Solche Einwände kennt Helge Kropat. „Insbesondere von dem Deutschen Hotel und Gaststättenverband (Dehoga) wurde ja wiederholt vorgebracht, dass die Verpackungssteuer für die Betriebe existenzgefährdend sei. Dieses Argument ist zumindest für einen Großteil der Betriebe verpufft“, findet er.

Das Bundesverfassungsgericht halte nämlich im vorletzten Absatz fest, dass einer „existenzgefährdenden Besteuerung“ durch Umstellung auf ein Mehrwegsystem oder durch Rücknahme der Einwegverpackungen und deren stoffliche Verwertung außerhalb der öffentlichen Abfallentsorgung ausgewichen werden könne. „Es hält es auch für nicht erkennbar, warum es für einen solchen Betrieb nicht möglich sein sollte, entsprechend umzustellen“, so Kropat.

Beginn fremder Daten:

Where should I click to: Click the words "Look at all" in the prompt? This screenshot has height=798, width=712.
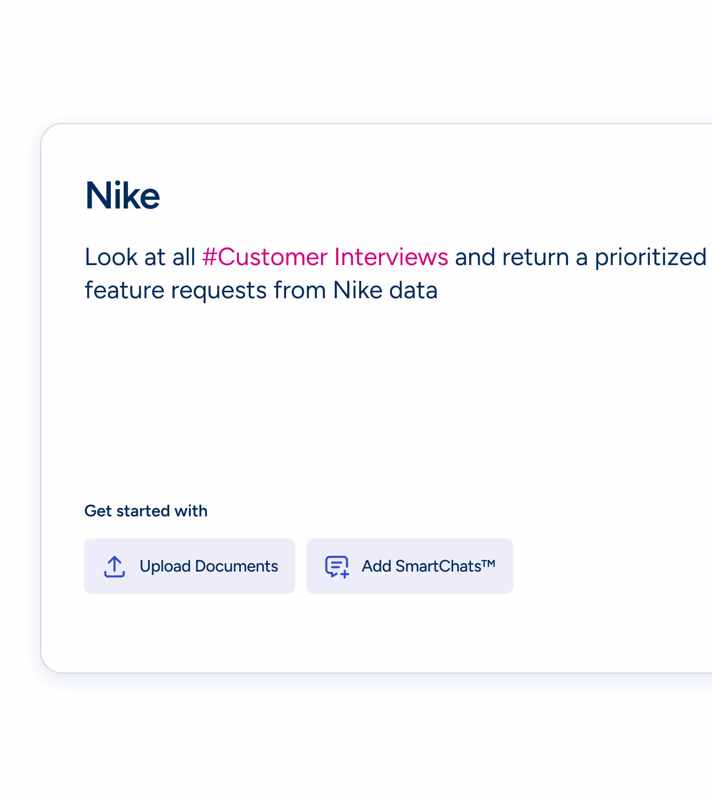click(x=140, y=257)
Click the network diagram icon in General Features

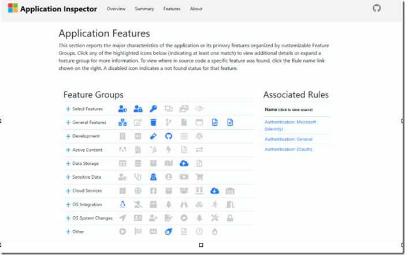point(122,122)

Helge Kropat von der Kämmerei erklärt: „Alle Verpackungen von Produkten, die grundsätzlich zum sofortigen Verzehr geeignet sind, werden ...
Helge Kropat von der Kämmerei erklärt: „Alle Verpackungen von Produkten, die grundsätzlich zum sofortigen Verzehr geeignet sind, werden besteuert.“ | Bild: Scherrer, Aurelia | SK-Archiv

Nach dem Gerichtsurteil fragen sich viele McDonald‘s-Gäste: „Wird die Steuer bei McDonald‘s in Konstanz eingepreist, auf den Preis aufgeschlagen oder extra ausgewiesen? Darauf antwortet die McDonald‘s-Pressestelle: „Wie hier zukünftig weiter verfahren wird, prüft unsere Franchise-Nehmerin aktuell.“

Irrungen und Wirrungen

Die Verpackungssteuer sei schlichtweg kompliziert. „Eine Tüte für eine Brezel ohne Steuer. Die gleiche Tüte mit einem Fleischkäsebrötchen mit Steuer. Wer versteht das noch?“, meint Robert Martin. Und dann komme ja auf die Steuer noch die Umsatzsteuer obendrauf.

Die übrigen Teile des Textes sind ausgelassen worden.